------ INPUT DATA
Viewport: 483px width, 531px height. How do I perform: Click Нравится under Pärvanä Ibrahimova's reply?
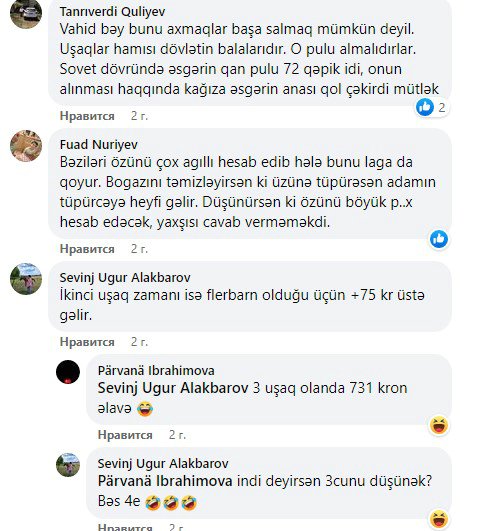pyautogui.click(x=125, y=435)
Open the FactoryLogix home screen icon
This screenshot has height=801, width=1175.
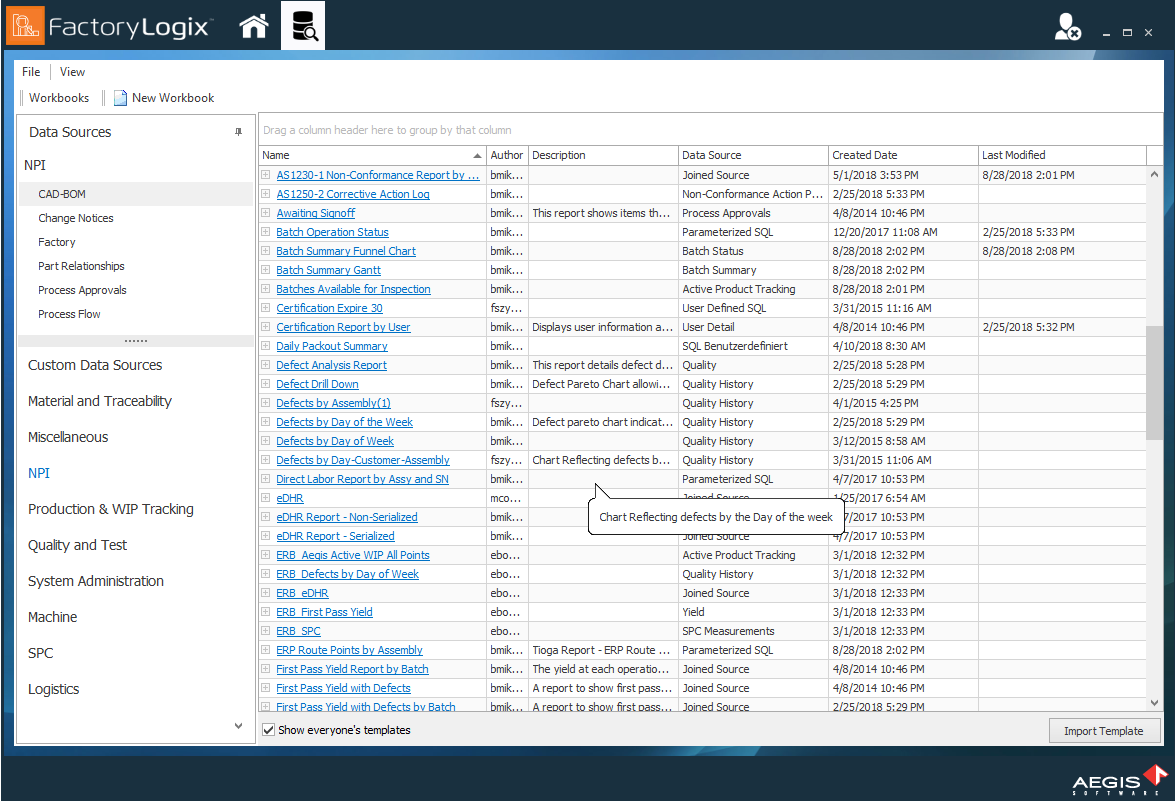[x=254, y=25]
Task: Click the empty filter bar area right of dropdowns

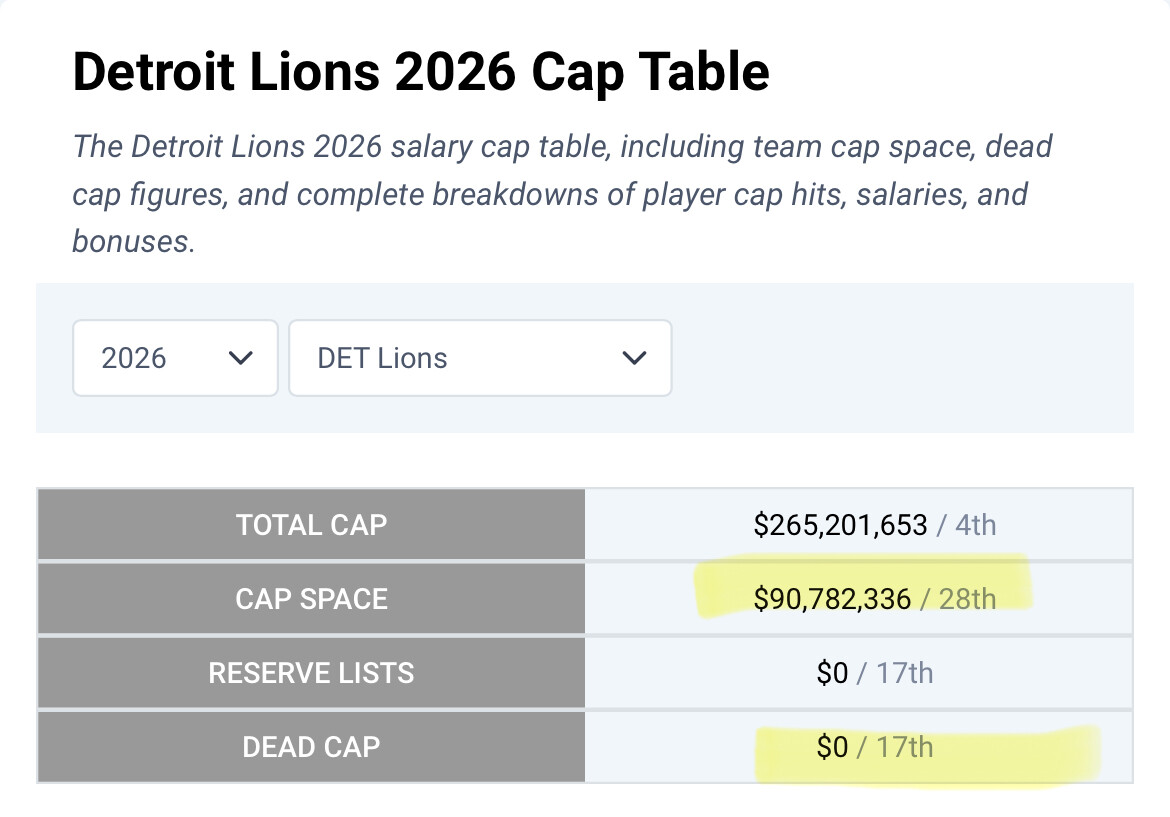Action: tap(900, 358)
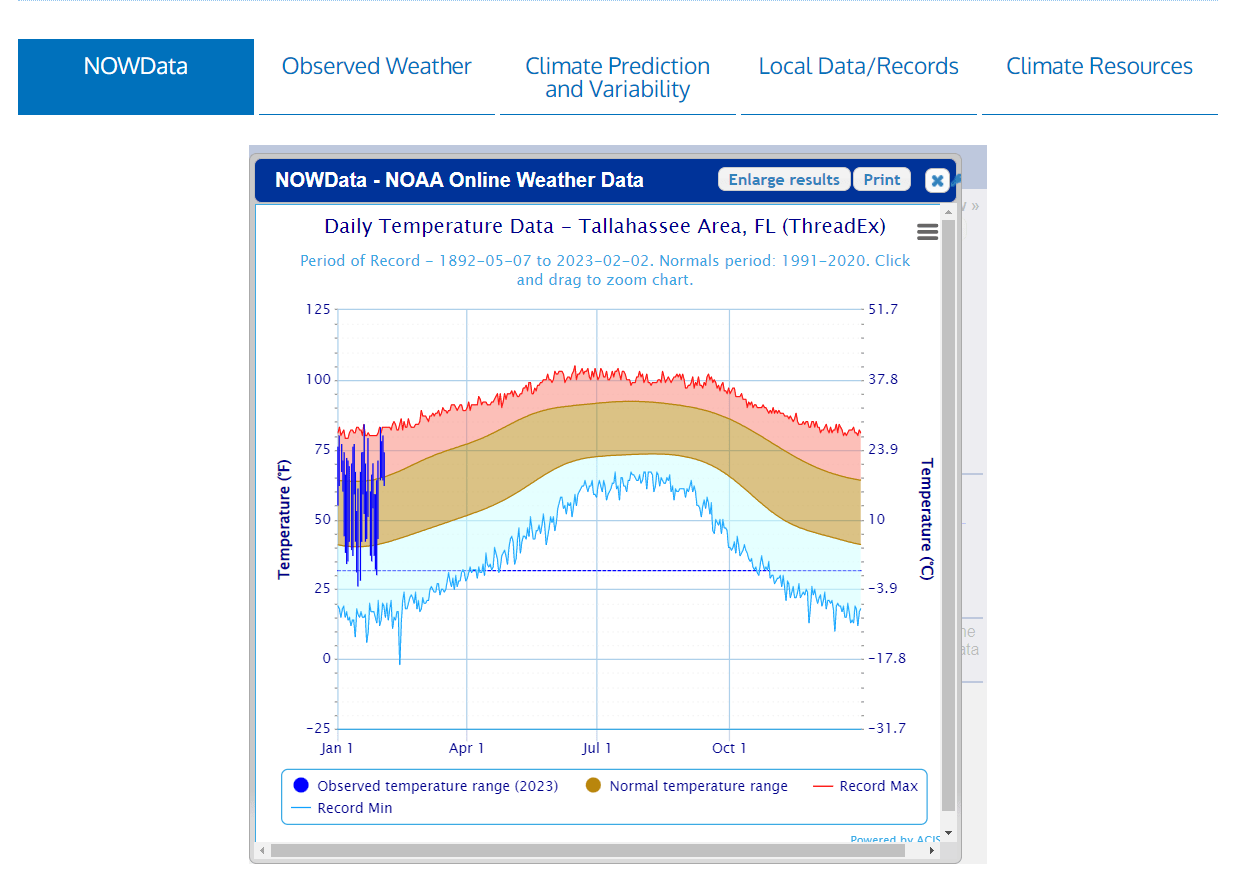The image size is (1236, 888).
Task: Click the vertical scrollbar up arrow
Action: [x=949, y=212]
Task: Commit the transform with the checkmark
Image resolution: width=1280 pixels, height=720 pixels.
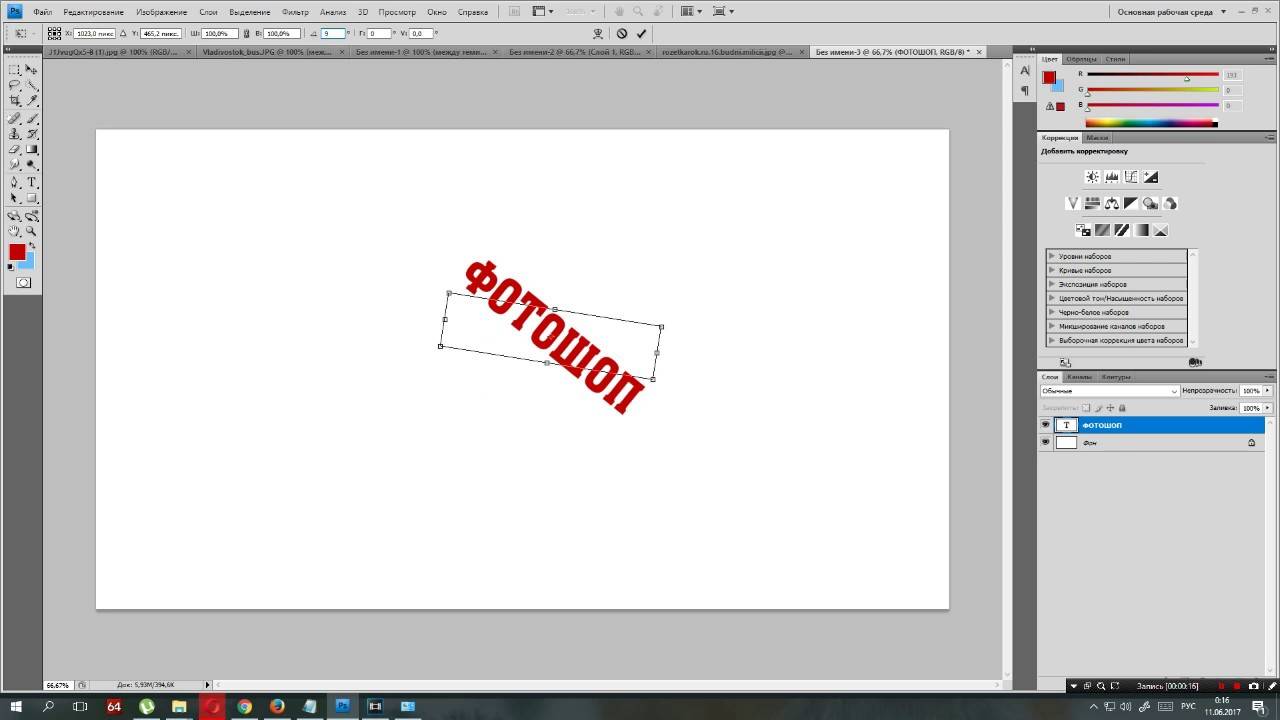Action: point(641,33)
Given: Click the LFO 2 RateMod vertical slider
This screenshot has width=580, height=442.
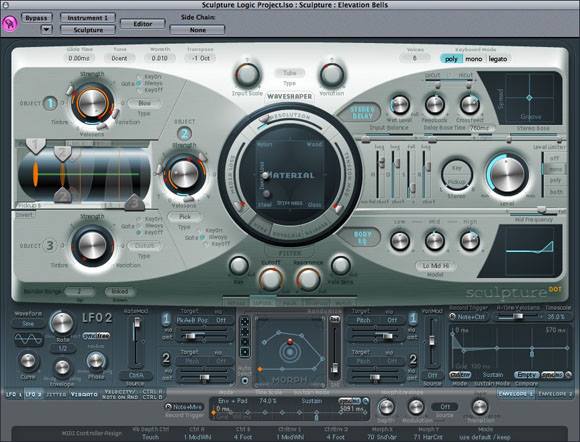Looking at the screenshot, I should pos(137,342).
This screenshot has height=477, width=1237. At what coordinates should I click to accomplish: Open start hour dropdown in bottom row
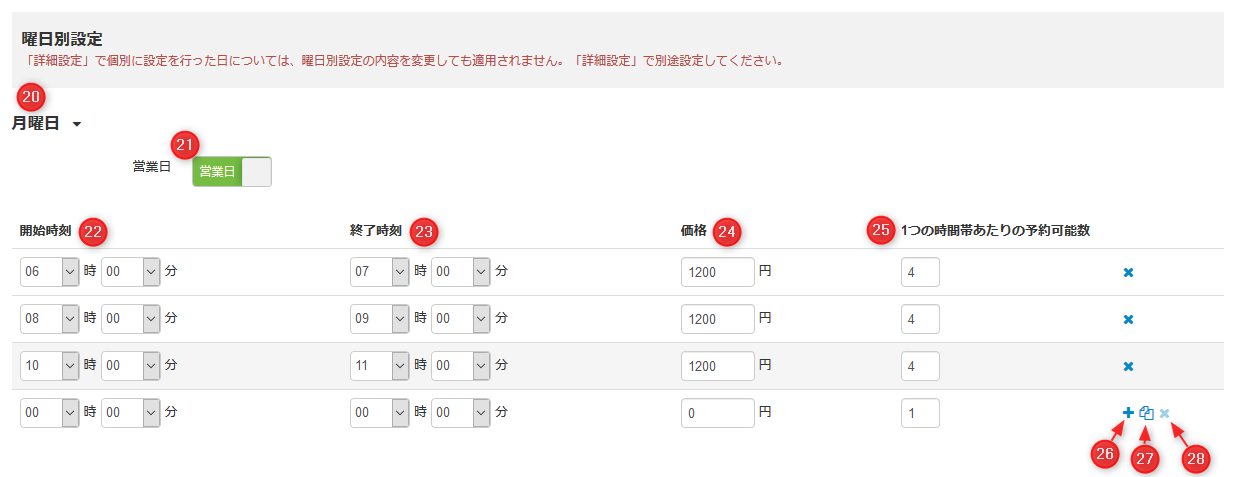click(49, 413)
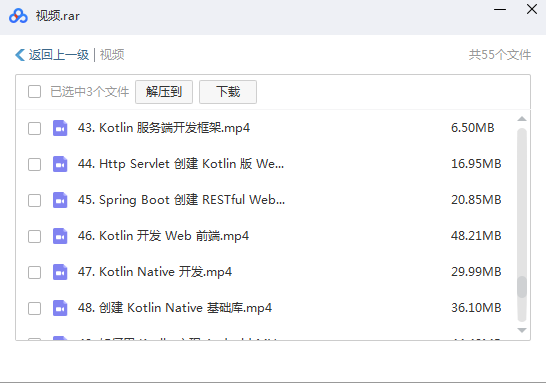Click video icon beside 47. Kotlin Native 开发.mp4

[60, 272]
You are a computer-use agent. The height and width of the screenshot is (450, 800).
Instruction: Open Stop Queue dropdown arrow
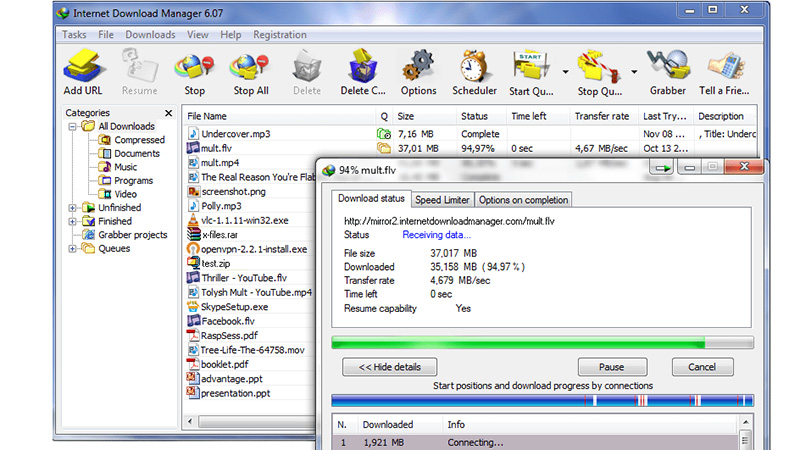pyautogui.click(x=634, y=72)
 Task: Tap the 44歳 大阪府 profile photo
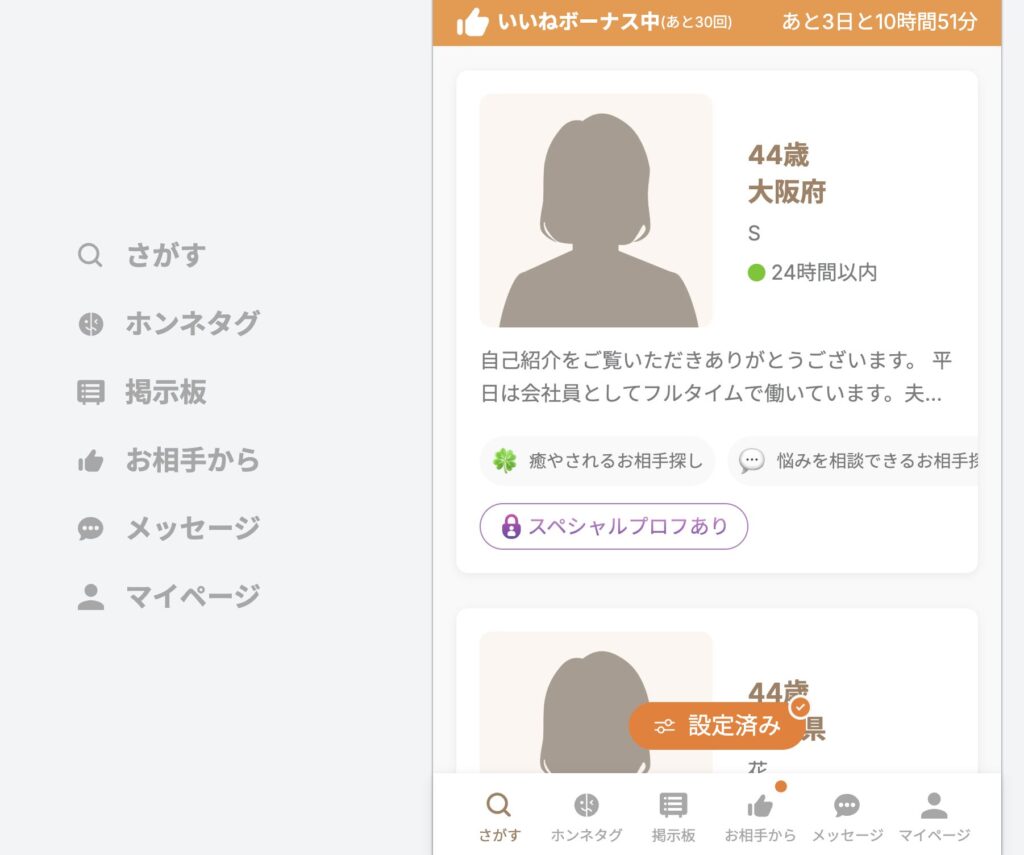pyautogui.click(x=596, y=205)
------------
Pictures excluded, print only the lines from the one with "Task: Commit the transform with the checkmark" through the end of the entries above, exactly as written.

*REPLY*
Task: Commit the transform with the checkmark
Image resolution: width=1280 pixels, height=720 pixels.
Action: point(641,33)
Given: Click the LFO 2 RateMod vertical slider
This screenshot has width=580, height=442.
Looking at the screenshot, I should pos(137,342).
This screenshot has height=477, width=1237. At what coordinates should I click to accomplish: Open start hour dropdown in bottom row
click(49, 413)
Click video icon beside 47. Kotlin Native 开发.mp4

[60, 272]
You are a computer-use agent. The height and width of the screenshot is (450, 800).
Instruction: Open Stop Queue dropdown arrow
pyautogui.click(x=634, y=72)
 Task: Tap the 44歳 大阪府 profile photo
pyautogui.click(x=596, y=205)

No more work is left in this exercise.